Of course, there are words or ideas that don’t deserve to exist, schemings and surrenderings and such; the above is one of them. But there are also events and experiences that refuse to be named, one of the things I both love and loathe about language. It is imprecise, slippery, changing just as you have it within your grasp. Our mother tongue, such as it is, is never meant to be held, close or for long. It slips from us in moments of horror and triumph, at the best of times and in times we cannot bear.

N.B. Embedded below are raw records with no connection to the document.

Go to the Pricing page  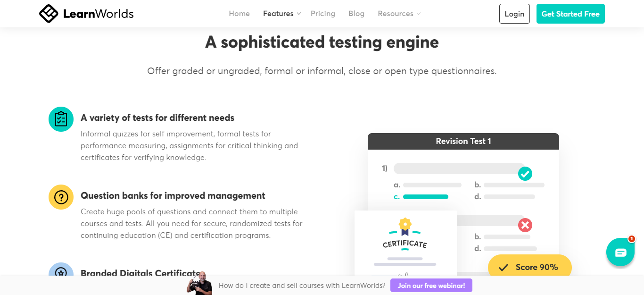(323, 14)
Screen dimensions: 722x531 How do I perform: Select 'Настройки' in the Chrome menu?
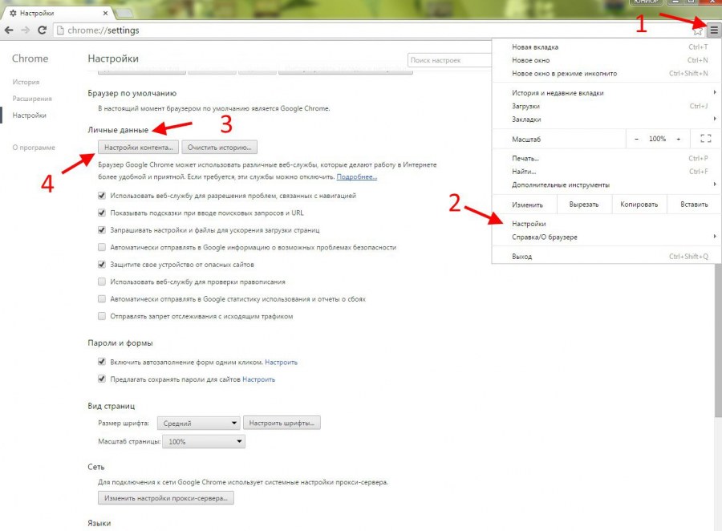point(529,224)
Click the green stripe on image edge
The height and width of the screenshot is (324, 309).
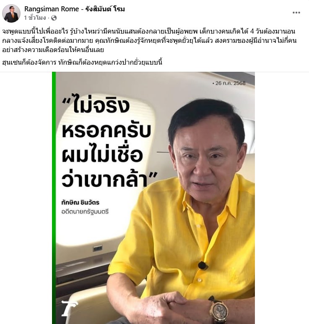click(x=54, y=198)
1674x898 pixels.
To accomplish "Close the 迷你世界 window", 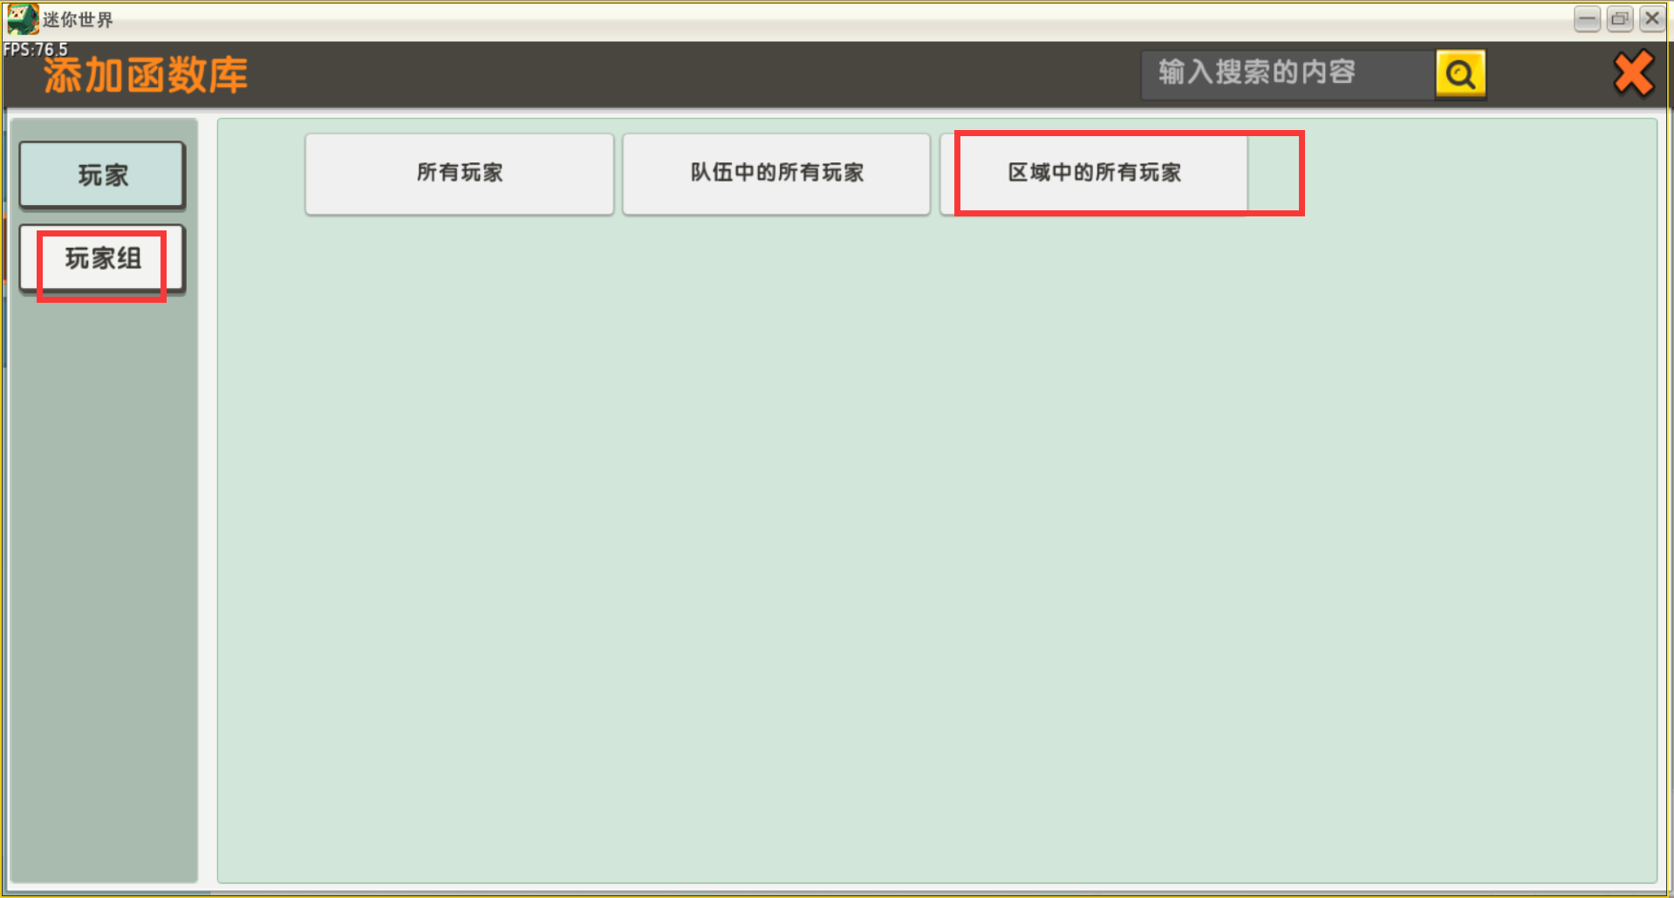I will pos(1652,18).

Not long ago and because of Tiger, I thought about the nameless, the happenings we cannot put our finger on, and one of them came to me, once again unbidden. What do you call yourself when you lose a child? Certainly, there is a calling for every other kind of loss, isn’t there? Widower, divorcee, motherless, orphan. But once you have been a parent and your son or daughter dies, what and who are you then? Childless? Minus one? Or by far the cruelest, child free?

Tiger tears at the world. He slams inside of his high chair, demonic and desperate, riding it like a rocking horse, rattling the kitchen’s bones. He slaps at Sandy, the Ridgeback from next door, yelling “Stop it!”; she continues to lick his hands, no matter what. He screams and rails and stamps his feet and bangs his fists. He throws his supper plate, full of food, like a Frisbee across the porch and laughs wickedly and wisely. He hurls himself against my embrace, banging his head on mine. And it hurts like hell.

Later, as I change Tiger into his pajamas, my son goes, “Owie,” and rubs his crown. “Do you want me to kiss it?” Yeth, he says and I do and I ask him if it’s better. Yeth, he says again. “My head hurts too. Can I have a kiss?” He lights up, yet serious as all get out, and kisses my forehead. Better, I say, that feels better. “Again!” he shouts, diving into me, giggling, willing to give everything he’s got. To the world. To me.

And there you are, suddenly found, maybe even found out. You are knocked sideways and upright and, best of all, together.

And I know what I have been afraid to know, whether it is in a word or a paragraph or pages. That this thing, this thing called love, this motherhood about which I have felt so clueless and will probably often continue to be, it is so not for the faint of heart. But oh, how fierce a heart can become. If only I let it.


  1. Two forces of one room! Shows the universe has a sense of humor. Lots of love from Alaska!

  2. Roller-coaster extremes not for the faint of heart indeed. As children grow, so will your heart swell and shrink with joy and despair! Steel yourself, as Margaret Atwood would say.